TASK
Swap "Click" for "Select" throughout the records below and write them out again with everything else unchanged. Leave the pictures out of your answer.

Screen-element location records
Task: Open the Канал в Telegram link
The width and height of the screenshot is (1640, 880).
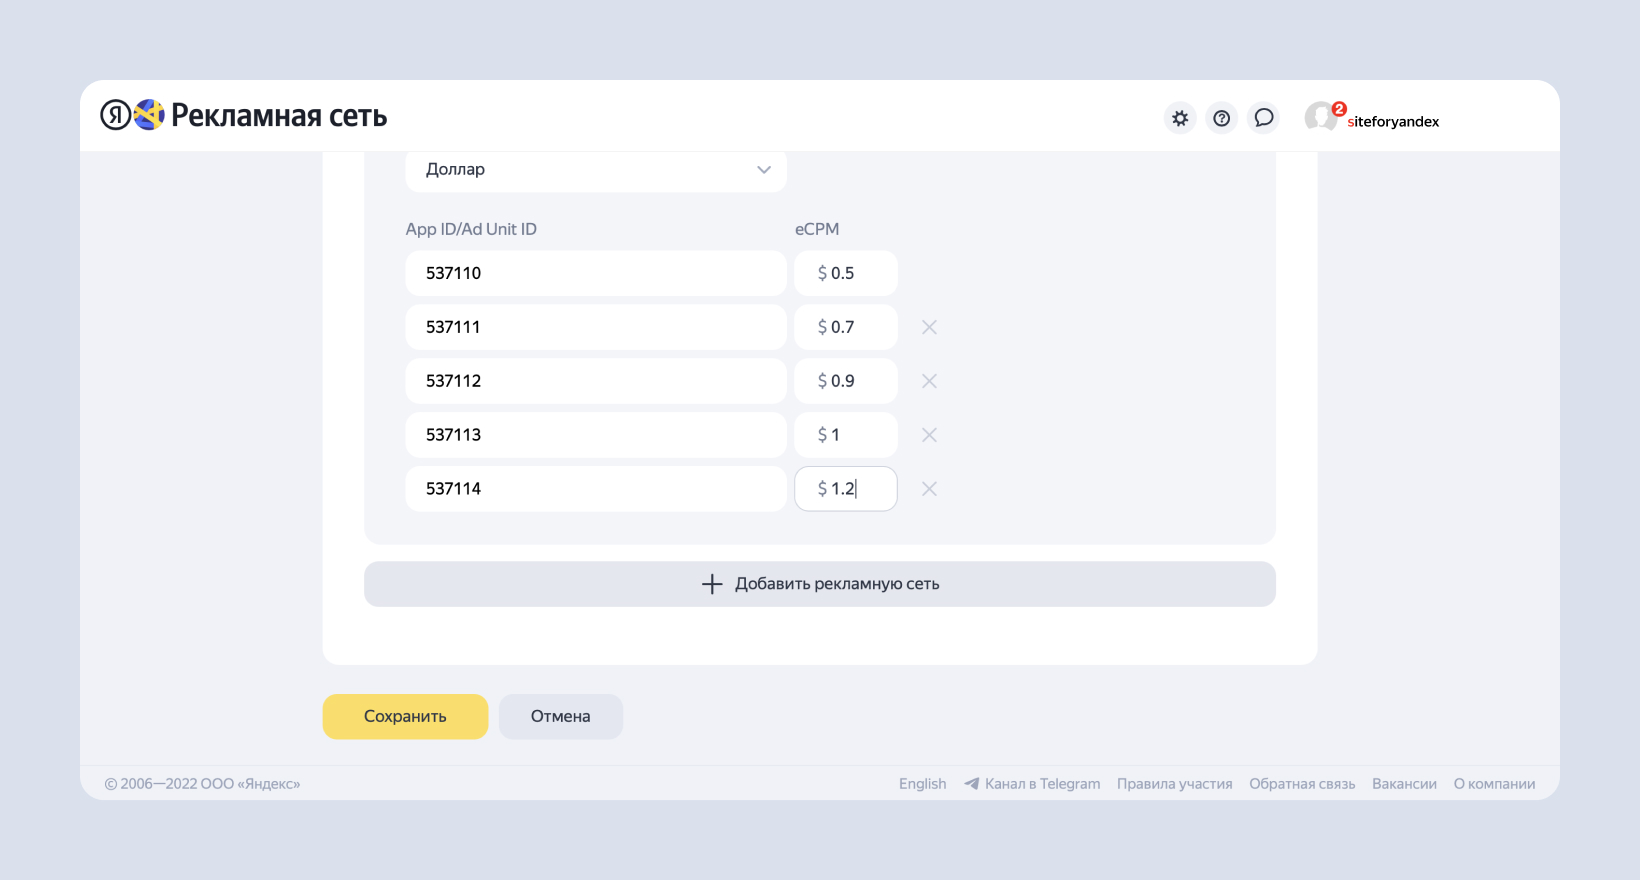Action: (x=1041, y=784)

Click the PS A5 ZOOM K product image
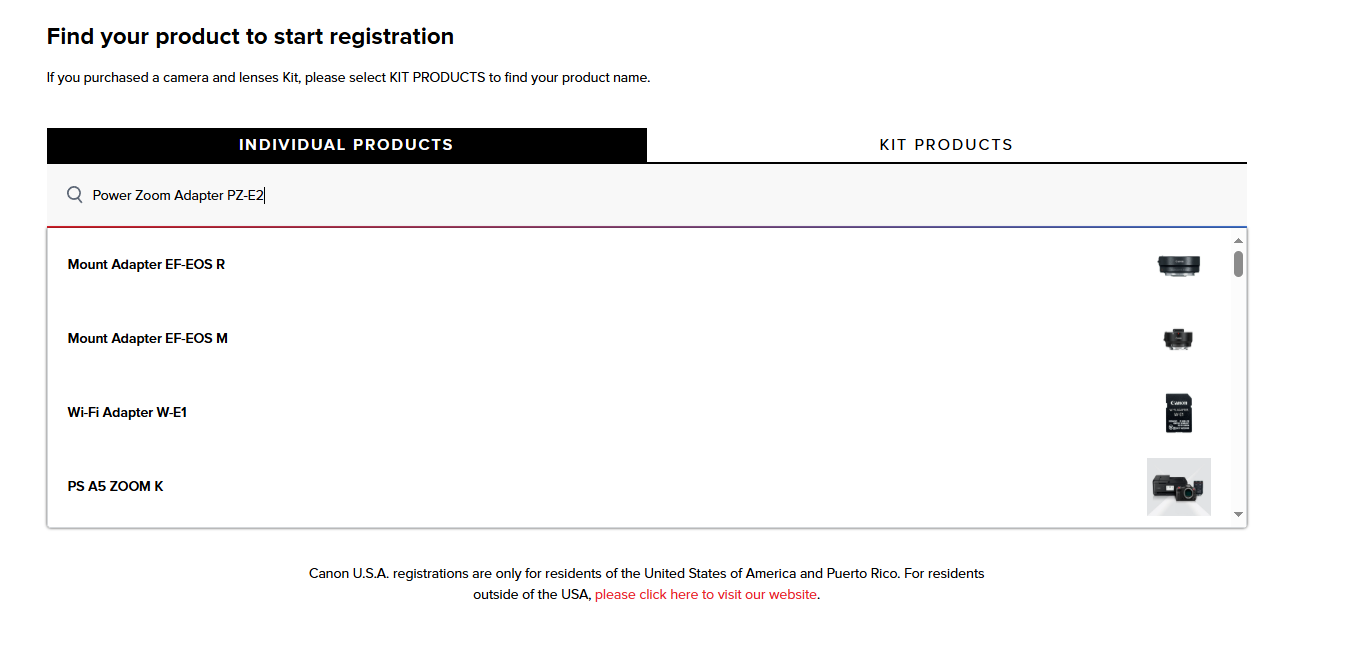tap(1178, 487)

WRITTEN RESPONSE
Task: Open the Канал в Telegram link
The width and height of the screenshot is (1640, 880).
Action: (x=1041, y=784)

Select the PS A5 ZOOM K product image
tap(1178, 487)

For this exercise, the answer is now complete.